**DESCRIPTION OF THE TASK:** Please quote exactly the lines below from the line containing "Window Cleaner (782, 302)" to the line containing "Don't Leave Money", both lines included, and nothing else.

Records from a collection
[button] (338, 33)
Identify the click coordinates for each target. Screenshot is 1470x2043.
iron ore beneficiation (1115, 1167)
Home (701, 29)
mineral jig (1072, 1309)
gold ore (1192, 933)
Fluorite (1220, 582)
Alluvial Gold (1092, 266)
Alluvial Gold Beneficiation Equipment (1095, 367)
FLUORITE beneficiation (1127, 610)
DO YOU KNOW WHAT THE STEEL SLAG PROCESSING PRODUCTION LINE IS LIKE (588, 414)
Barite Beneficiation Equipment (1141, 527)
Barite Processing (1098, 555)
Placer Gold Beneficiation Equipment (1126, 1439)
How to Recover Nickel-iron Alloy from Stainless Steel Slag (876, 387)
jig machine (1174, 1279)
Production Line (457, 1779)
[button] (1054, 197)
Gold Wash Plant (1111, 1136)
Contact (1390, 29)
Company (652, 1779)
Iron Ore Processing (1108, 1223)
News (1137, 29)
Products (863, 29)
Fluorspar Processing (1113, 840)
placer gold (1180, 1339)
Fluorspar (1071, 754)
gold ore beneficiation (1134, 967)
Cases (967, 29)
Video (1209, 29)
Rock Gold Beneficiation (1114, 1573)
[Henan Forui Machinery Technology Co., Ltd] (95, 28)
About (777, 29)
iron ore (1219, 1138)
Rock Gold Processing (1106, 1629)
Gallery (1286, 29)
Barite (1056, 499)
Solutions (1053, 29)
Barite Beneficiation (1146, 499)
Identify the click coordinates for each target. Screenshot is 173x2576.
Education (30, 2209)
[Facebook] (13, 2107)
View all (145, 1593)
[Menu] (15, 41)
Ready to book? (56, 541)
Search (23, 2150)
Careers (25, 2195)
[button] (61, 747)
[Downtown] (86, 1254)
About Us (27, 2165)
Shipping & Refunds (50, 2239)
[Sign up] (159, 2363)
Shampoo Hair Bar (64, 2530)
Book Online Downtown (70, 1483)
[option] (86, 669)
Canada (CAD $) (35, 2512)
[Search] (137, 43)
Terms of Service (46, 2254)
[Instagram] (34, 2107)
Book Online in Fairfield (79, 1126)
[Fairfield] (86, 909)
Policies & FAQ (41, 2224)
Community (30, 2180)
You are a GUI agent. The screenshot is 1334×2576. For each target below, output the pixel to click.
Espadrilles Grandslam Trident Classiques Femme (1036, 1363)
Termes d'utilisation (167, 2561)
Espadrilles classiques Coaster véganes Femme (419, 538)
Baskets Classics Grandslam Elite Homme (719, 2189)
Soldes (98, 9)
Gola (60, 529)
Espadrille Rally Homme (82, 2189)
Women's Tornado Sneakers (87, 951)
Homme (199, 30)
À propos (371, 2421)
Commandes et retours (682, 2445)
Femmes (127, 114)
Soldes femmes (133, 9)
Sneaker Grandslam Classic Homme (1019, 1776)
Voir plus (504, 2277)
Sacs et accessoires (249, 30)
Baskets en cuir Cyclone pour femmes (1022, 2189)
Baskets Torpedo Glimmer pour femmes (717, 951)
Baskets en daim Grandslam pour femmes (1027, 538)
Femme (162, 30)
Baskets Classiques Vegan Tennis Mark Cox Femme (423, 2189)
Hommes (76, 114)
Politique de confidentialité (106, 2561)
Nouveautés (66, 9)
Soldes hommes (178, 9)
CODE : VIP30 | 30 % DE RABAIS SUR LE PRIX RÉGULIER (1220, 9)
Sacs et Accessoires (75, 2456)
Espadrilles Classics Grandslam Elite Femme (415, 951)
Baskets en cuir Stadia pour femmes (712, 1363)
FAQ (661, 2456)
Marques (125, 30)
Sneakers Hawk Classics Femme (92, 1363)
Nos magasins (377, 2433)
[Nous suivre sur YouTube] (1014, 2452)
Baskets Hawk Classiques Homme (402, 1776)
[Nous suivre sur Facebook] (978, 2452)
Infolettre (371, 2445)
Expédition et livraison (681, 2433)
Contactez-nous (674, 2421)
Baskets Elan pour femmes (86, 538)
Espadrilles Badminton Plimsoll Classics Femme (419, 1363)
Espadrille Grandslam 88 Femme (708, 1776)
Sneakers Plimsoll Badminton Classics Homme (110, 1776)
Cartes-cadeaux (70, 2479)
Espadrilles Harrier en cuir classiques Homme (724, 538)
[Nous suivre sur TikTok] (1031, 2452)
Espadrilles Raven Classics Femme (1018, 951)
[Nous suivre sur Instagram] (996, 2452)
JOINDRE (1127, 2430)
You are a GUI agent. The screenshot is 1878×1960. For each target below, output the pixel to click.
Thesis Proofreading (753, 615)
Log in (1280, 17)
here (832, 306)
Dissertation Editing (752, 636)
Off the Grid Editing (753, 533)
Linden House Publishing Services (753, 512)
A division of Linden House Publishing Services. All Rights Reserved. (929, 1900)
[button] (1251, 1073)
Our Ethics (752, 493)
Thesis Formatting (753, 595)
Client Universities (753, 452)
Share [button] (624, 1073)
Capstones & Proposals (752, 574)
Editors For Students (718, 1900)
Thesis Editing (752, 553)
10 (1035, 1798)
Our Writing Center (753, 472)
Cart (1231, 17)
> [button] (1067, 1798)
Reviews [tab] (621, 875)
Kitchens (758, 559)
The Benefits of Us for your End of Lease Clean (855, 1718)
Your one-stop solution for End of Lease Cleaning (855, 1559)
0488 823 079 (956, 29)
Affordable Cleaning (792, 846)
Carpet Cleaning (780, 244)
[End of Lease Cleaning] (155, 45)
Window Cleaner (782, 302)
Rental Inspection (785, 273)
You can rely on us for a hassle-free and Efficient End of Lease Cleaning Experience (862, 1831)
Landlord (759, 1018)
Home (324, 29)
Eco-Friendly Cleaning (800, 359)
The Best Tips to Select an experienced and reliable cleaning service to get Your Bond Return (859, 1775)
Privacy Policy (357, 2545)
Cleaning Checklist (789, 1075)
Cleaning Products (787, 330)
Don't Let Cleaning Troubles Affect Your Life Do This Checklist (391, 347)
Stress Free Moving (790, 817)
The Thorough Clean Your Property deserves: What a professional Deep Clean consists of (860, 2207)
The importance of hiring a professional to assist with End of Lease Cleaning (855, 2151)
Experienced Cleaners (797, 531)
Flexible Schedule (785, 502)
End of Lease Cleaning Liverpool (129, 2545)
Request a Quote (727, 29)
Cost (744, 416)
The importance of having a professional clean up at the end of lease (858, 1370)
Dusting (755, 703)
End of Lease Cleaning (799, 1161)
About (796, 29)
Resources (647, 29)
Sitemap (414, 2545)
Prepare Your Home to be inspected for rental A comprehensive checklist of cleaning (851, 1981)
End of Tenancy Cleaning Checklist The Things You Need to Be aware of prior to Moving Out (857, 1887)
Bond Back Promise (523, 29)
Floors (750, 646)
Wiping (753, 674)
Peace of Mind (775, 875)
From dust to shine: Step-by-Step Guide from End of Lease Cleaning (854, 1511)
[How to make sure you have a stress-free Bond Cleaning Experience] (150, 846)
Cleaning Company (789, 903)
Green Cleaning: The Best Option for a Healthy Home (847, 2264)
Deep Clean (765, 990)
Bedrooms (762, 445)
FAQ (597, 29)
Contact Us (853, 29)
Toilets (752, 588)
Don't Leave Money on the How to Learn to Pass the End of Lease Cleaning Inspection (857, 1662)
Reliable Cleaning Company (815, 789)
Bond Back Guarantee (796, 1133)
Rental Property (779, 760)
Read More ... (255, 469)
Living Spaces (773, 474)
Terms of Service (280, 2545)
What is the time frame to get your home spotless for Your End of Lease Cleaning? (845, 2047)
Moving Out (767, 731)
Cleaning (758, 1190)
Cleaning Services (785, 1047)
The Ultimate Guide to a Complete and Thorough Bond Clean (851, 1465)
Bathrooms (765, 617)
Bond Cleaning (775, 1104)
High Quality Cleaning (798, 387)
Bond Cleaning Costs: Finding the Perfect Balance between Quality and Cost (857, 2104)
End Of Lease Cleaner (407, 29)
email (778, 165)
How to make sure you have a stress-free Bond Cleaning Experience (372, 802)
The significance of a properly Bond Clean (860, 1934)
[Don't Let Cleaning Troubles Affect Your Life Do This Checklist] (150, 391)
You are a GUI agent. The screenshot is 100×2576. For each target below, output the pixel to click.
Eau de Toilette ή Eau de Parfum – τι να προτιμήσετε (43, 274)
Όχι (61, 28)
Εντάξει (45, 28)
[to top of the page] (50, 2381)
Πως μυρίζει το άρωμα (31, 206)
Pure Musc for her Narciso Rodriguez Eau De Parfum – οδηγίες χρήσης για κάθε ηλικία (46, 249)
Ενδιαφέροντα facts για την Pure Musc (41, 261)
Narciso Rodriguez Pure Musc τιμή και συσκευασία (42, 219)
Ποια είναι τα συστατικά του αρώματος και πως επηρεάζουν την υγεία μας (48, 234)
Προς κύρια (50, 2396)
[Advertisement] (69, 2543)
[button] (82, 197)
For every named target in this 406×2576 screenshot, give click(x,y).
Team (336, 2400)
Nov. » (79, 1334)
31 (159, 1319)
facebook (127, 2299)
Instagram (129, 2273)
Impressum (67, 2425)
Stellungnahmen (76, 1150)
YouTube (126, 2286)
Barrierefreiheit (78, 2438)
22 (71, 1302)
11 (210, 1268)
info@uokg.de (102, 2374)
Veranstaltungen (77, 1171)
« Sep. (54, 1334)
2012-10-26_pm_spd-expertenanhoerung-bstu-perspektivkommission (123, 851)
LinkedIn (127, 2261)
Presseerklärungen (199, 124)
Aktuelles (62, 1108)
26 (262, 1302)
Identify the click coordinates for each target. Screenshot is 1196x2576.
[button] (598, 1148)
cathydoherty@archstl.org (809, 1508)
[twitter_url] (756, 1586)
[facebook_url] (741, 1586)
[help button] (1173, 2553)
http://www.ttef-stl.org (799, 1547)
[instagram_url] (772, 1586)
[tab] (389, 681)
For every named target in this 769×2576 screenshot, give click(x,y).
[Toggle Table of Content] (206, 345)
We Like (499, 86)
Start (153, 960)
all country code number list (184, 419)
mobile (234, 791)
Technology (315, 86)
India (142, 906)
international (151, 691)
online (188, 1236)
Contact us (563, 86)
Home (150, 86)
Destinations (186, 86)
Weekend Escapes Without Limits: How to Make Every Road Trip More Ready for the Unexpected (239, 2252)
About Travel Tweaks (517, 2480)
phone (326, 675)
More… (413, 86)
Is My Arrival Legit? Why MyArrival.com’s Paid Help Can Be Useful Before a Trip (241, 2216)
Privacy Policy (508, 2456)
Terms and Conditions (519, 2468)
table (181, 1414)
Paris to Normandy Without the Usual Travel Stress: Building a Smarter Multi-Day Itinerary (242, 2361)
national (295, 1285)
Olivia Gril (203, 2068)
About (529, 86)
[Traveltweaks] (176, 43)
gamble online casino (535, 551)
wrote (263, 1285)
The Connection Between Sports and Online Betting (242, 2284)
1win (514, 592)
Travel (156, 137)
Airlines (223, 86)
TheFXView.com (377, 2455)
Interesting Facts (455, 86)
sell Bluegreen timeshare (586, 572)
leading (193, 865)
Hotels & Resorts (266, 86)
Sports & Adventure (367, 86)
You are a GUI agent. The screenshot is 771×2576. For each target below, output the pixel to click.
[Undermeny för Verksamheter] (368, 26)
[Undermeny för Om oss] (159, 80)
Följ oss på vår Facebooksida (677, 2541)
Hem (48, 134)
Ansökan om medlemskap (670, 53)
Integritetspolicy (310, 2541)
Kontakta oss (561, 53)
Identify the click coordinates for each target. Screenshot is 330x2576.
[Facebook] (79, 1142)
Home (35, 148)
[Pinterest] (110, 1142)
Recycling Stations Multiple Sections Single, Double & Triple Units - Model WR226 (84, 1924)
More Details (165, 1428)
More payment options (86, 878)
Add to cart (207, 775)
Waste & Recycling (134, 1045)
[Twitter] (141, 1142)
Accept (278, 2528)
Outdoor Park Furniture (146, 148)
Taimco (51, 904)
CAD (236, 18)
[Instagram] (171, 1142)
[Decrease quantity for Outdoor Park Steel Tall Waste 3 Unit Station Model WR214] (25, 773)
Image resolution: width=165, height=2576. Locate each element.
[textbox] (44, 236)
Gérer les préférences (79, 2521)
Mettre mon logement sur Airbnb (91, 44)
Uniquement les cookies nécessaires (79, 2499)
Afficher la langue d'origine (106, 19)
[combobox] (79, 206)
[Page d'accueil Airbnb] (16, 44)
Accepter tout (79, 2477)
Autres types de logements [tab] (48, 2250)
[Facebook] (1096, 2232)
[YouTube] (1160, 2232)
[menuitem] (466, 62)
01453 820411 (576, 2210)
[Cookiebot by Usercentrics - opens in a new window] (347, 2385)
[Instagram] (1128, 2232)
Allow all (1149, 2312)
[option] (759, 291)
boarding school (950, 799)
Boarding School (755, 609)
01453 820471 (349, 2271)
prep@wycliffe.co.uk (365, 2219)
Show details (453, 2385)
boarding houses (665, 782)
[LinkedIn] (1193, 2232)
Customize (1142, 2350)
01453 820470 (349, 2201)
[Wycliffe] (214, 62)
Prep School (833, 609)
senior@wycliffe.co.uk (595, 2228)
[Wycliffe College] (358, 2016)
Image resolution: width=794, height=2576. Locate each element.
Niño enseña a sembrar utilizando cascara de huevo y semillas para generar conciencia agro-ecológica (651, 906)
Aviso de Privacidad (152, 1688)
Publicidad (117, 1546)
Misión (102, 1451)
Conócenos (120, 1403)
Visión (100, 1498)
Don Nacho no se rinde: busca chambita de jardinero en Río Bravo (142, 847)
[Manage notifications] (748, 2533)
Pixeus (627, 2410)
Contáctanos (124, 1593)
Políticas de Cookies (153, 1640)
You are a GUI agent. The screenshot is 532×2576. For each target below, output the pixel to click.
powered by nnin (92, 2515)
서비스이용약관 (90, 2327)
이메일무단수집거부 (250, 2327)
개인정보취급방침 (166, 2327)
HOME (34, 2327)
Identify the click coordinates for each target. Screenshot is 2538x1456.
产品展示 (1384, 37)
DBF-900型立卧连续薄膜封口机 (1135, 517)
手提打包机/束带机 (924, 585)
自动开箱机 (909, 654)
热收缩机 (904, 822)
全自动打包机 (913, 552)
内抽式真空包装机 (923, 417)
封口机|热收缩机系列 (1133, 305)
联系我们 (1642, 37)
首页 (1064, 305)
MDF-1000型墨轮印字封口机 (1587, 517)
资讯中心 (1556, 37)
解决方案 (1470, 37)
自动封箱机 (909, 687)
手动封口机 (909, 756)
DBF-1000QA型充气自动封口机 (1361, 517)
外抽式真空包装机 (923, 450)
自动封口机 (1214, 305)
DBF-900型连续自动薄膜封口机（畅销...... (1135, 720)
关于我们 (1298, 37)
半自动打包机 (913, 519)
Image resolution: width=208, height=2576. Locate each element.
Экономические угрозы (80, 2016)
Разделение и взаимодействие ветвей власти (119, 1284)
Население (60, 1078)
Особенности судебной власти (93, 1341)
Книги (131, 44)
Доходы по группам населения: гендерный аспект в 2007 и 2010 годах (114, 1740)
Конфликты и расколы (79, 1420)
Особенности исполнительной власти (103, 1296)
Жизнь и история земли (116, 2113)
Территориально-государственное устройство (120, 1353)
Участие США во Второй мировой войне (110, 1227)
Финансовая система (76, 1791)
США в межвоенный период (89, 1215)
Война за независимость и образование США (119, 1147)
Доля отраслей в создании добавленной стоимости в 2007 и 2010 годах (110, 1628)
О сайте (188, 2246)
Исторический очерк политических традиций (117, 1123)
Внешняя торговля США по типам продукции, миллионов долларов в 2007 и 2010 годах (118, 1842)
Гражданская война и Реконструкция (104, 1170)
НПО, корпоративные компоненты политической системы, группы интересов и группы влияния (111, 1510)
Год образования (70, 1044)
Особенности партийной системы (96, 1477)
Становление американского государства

**RESULT:**
Window Cleaner (782, 302)
Rental Inspection (785, 273)
You can rely on us for a hassle-free and Efficient End of Lease Cleaning Experience (862, 1831)
Landlord (759, 1018)
Home (324, 29)
Eco-Friendly Cleaning (800, 359)
The Best Tips to Select an experienced and reliable cleaning service to get Your Bond Return (859, 1775)
Privacy Policy (357, 2545)
Cleaning Checklist (789, 1075)
Cleaning Products (787, 330)
Don't Let Cleaning Troubles Affect Your Life Do This Checklist (391, 347)
Stress Free Moving (790, 817)
The Thorough Clean Your Property deserves: What a professional Deep Clean consists of (860, 2207)
The importance of hiring a professional to assist with End of Lease Cleaning (855, 2151)
Experienced Cleaners (797, 531)
Flexible Schedule (785, 502)
End of Lease Cleaning Liverpool (129, 2545)
Request a Quote (727, 29)
Cost (744, 416)
The importance of having a professional clean up at the end of lease (858, 1370)
Dusting (755, 703)
End of Lease Cleaning (799, 1161)
About (796, 29)
Resources (647, 29)
Sitemap (414, 2545)
Prepare Your Home to be inspected for rental A comprehensive checklist of cleaning (851, 1981)
End of Tenancy Cleaning Checklist The Things You Need to Be aware of prior to Moving Out (857, 1887)
Bond Back Promise (523, 29)
Floors (750, 646)
Wiping (753, 674)
Peace of Mind (775, 875)
From dust to shine: Step-by-Step Guide from End of Lease Cleaning (854, 1511)
[How to make sure you have a stress-free Bond Cleaning Experience] (150, 846)
Cleaning Company (789, 903)
Green Cleaning: The Best Option for a Healthy Home (847, 2264)
Deep Clean (765, 990)
Bedrooms (762, 445)
FAQ (597, 29)
Contact Us (853, 29)
Toilets (752, 588)
Don't Leave Money on the How to Learn to Pass the End of Lease Cleaning Inspection (857, 1662)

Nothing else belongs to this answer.